Your questions about AI CCTV answered

The following is a short guide to AI CCTV systems, providing specific ‘how to’ details around specific artificial intelligence features - like how AI cameras can identify between humans and animals, and how ‘Smart Search’ works.

 

How to set up Virtual ‘Tripwires'

Virtual Tripwires allow you to detect movement via your CCTV system. Tripwires can be set up to detect specific direction of movement (e.g. A to B, or B to A) and also set to detect specific object types (e.g. human or vehicle).

How to set up Object missing detection

Object missing detection in CCTV allows you to detect whether an object has been moved or not, by drawing boxes around the specific object.

A minimum ‘missing’ time of 6 seconds or more needs to be set to minimise false alarms (e.g. the case where another object appears in front of the object), so objects cannot ‘immediately’ be detected as missing.

Objects also need to be of a significant enough size, and differentiated colour from the surrounding area to accurately detect the movement of the object.

How Smart Search works

Smart Search allows you to quickly and easily search for specific ‘events’ from your CCTV (e.g. a tripwire being activated) over a specific period of time. Smart Search means that you don’t need to watch hours of footage to see, for example, what happened at your property over a weekend.

Full Colour night vision explained

Full colour night vision means that the picture shown on your CCTV in low-light conditions is ‘full colour’ rather than ‘black and white’ (the norm for most CCTV cameras).

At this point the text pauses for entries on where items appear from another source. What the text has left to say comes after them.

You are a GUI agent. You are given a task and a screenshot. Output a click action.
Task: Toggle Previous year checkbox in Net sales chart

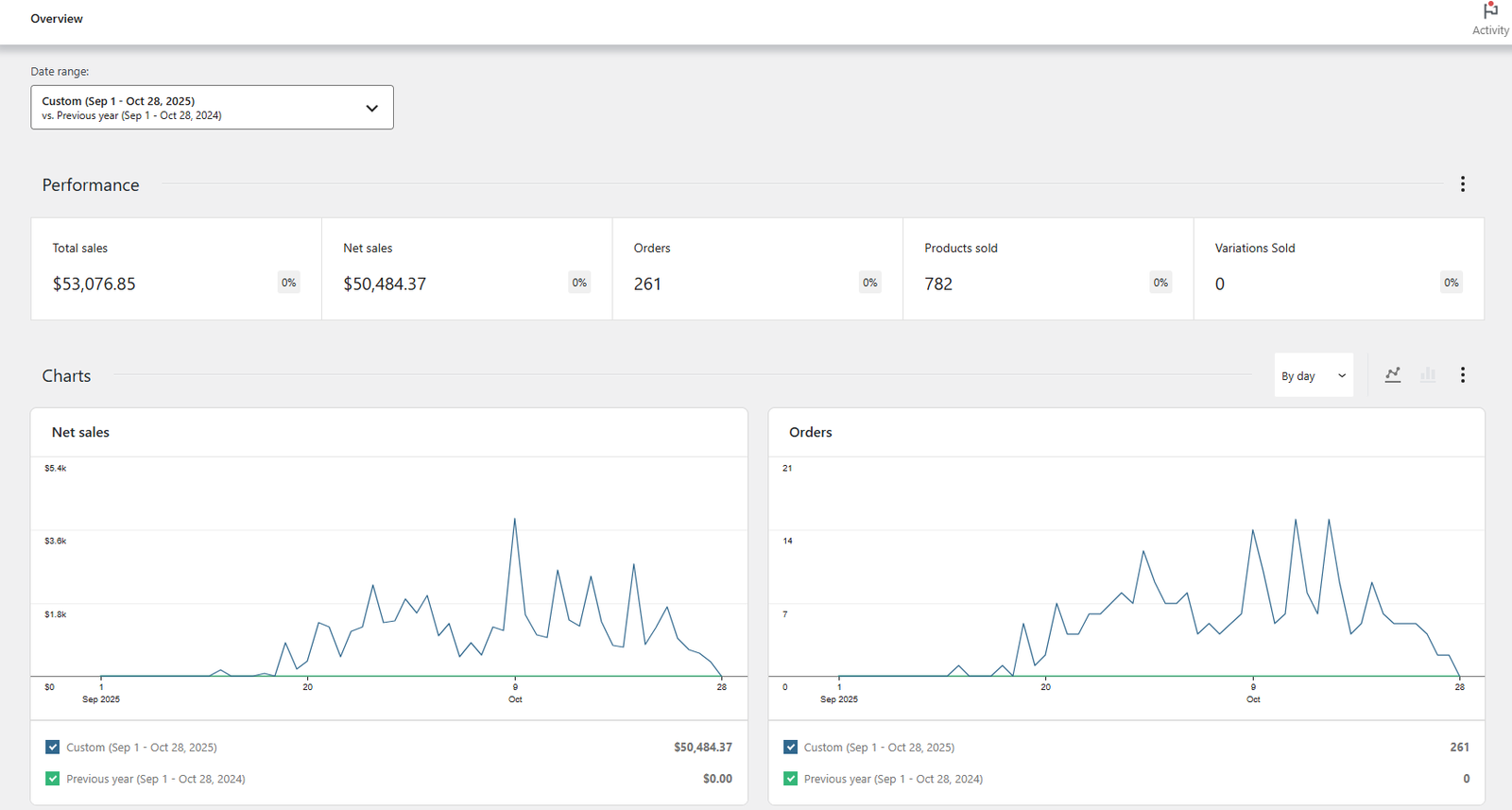tap(53, 779)
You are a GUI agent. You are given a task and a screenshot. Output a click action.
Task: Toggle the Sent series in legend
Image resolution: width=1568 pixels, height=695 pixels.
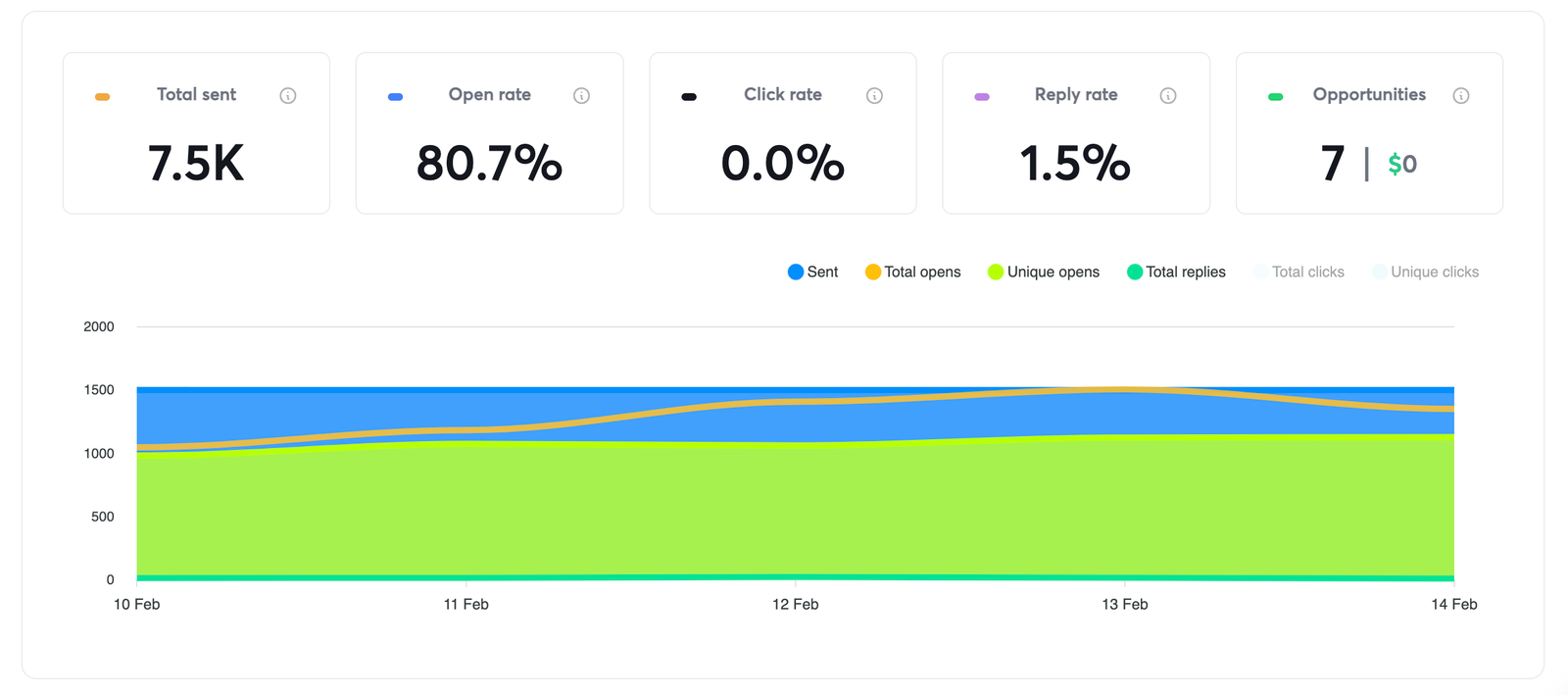813,272

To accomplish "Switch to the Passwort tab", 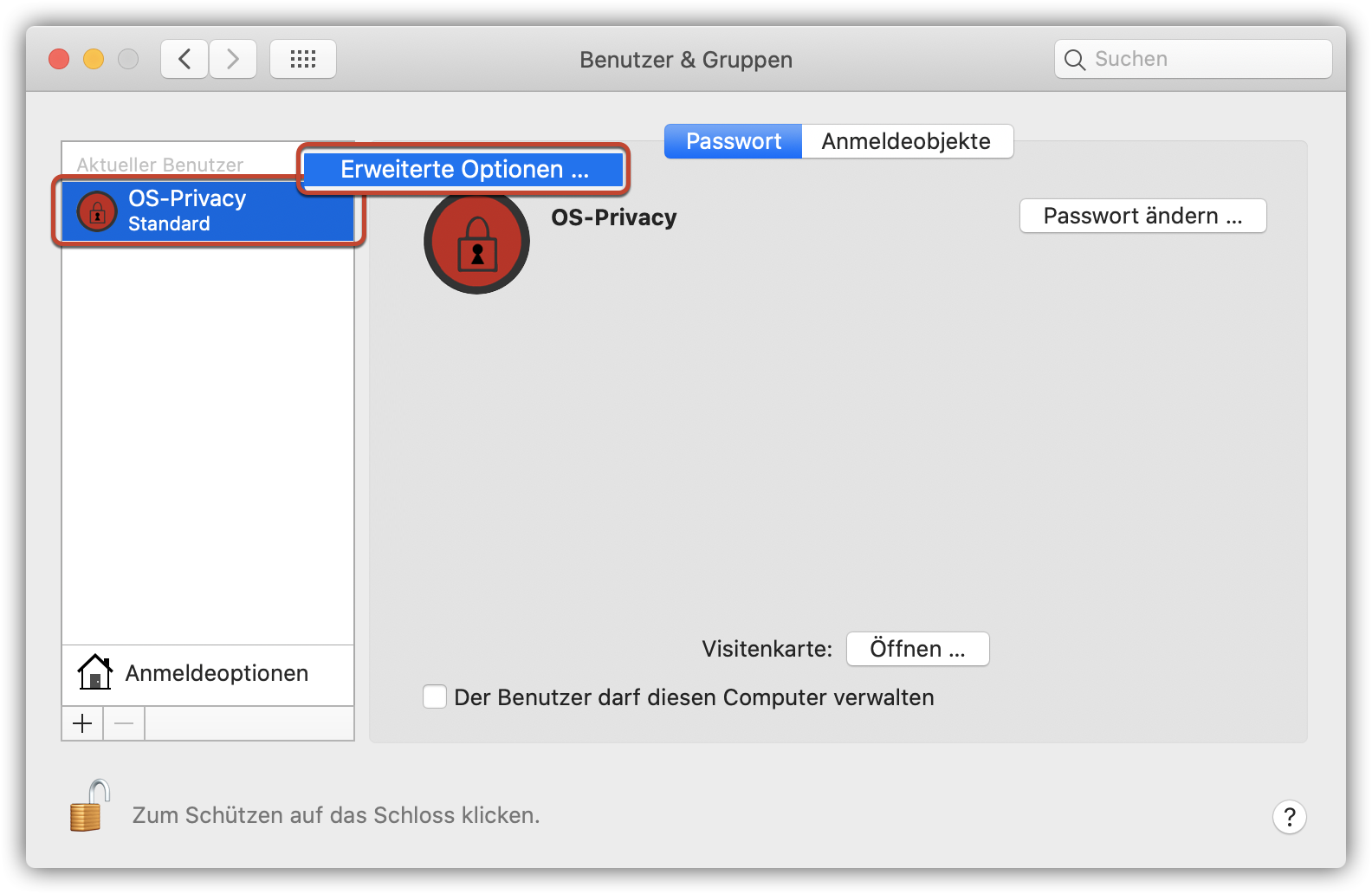I will pyautogui.click(x=733, y=141).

CCTV cameras with 'Full Colour Night Vision’ achieve this via a mix of clever colour-balancing algorithms and a bright LED illuminator. The Illuminator provides a level of light for the camera to operate in, and the algorithms help enhance the scene - providing a full colour image.

Full colour night vision is useful for helping enhance the performance of ‘detection algorithms’ - giving a higher detection accuracy.

Humans vs Animals algorithm (false alarm minimisation)

One of the biggest historic issues with external detection is the high level of false-alarms linked to animals and weather (e.g. high winds).

Using the latest technologies, high-quality AI algorithms can learn the difference between a human and animal (i.e. the shape and the way they move), minimising false-alarms. These same AI algorithms can also tell the difference between vehicles and humans - meaning you can, for example, set-up the system to only detect car movement.